(DOCUMENT)
Coming to a college campus after prison can be a culture shock, said Diamond-Rodriguez. After years of being told to “mind your business” and “keep your head down,” it can be disorienting to hear, “Come join us,” she said.
Along with acculturation, formerly incarcerated students often need help navigating the academic ecosystem. In prison, their course options were limited, and materials were provided by professors. Prison staff or volunteers helped them fill out the Free Application for Federal Student Aid, or Fafsa. Most never had to apply for financial aid on their own, choose from among hundreds of courses, or order textbooks for their classes.
To build their confidence and increase their sense of belonging, college-support programs often hire staff who have served time themselves.
“Inside prison, the messaging you get is that ‘you’ll never amount to anything,’” said Ralston, who spent 23 years in prison and took her first college course there. “It takes someone with similar lived experience to help you get free of all that garbage.”
Diamond-Rodriguez, who was incarcerated for five years, believes that her background gives her some credibility with her students. Even so, “I’m still part of an institution and can be seen as someone in authority.”
And convincing students with a deep distrust of authority that the college is there to help them can be difficult, program directors say.
“We explain that there’s this whole group of people who are paid 40 hours a week to help them, and they have a hard time understanding that, because everyone they’ve encountered for the past 30 years has been paid by the state to push them down,” said David Zuckerman, acting director of the Transforming Outcomes Project at Sacramento State University.
At Rutgers Newark, formerly incarcerated students said they know Diamond-Rodriguez and other Mountainview staff care about their success. But they’re not so sure about the institution.
“I’ve never trusted any institution — it doesn’t matter what name you put behind it,” said Sammy Quiles in a recent meeting of the Mountainview seminar, a required three-credit course. “An institution is a cop waiting to whip my ass.”
“Rather than create an institutional structure and say, ‘Fit into it,’ we’re working with students to generate solutions collectively, said Chris Agans, executive director of NJ-STEP. “The class is a space for them to think about what they need, and tell us what that is.”
In some states, most notably California, formerly incarcerated students have mobilized to call attention to those needs and push for policy changes on campus and in the legislature. For students who feel out of place among traditional undergraduates, the groups provide comfort and community, said Azadeh Zohrabi, executive director of Berkeley Underground Scholars, a support program that grew out of a student-led group that started a decade ago.
“Some blend in, but some are older, with lots of tattoos,” said Zohrabi. “A lot get asked to show their ID cards, to prove they’re students.”
Rutgers doesn’t have a student-run group currently — Agans said they come and go — but its seminar creates a cohort, and a place where students can share their stories of stigma and process the politics of disclosure.

(PROBLEMS)
1. Name every person mentioned by name in the article on formerly incarcerated college students.
2. Write a continuation of the article on formerly incarcerated college students, picking up after its final sentence.
The lines below have no connection to the article on formerly incarcerated college students.

(STORED DATA)
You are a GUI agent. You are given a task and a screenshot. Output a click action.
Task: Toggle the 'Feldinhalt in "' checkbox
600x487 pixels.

(RESPONSES TO THE EXERCISE)
1. Diamond-Rodriguez, Ralston, David Zuckerman, Sammy Quiles, Chris Agans, Azadeh Zohrabi

2.
“Some people aren’t ready for the idea of second chances,” says Christopher (Talib) Charriez, the Mountainview counselor for the Newark campus. As a student at Rutgers, he practiced what he calls “strategic disclosure,” telling liberal-minded professors that he’d been in prison but keeping quiet around his younger peers. In class, he hesitated every time he raised his hand, worried not “about giving the wrong answer, but about giving a window into my past.”
Efren Mercado said he shares his history of incarceration on a “need to know basis.” Until recently, when he was in places that called for a cellphone, he’d sometimes lie and say he left his in the office, to avoid explaining that he wasn’t allowed one at the halfway house where he was living. But sometimes, fellow students wanted to do a group chat, or work on a project virtually over the weekend, when he didn’t have internet access. In those cases, he was “forced to disclose,” he said.
Mercado said he never tells professors about his past, not wanting to be treated differently from other students.
Discussion in the seminar is animated and lively, the students more vocal than the typical undergraduate. In a recent class, students discussed two texts: an article on redemption in America, and a white paper on how colleges can remove barriers to enrollment for formerly incarcerated people.
Diamond-Rodriguez began by asking the students what they took from the article, titled “The End of Second Acts?”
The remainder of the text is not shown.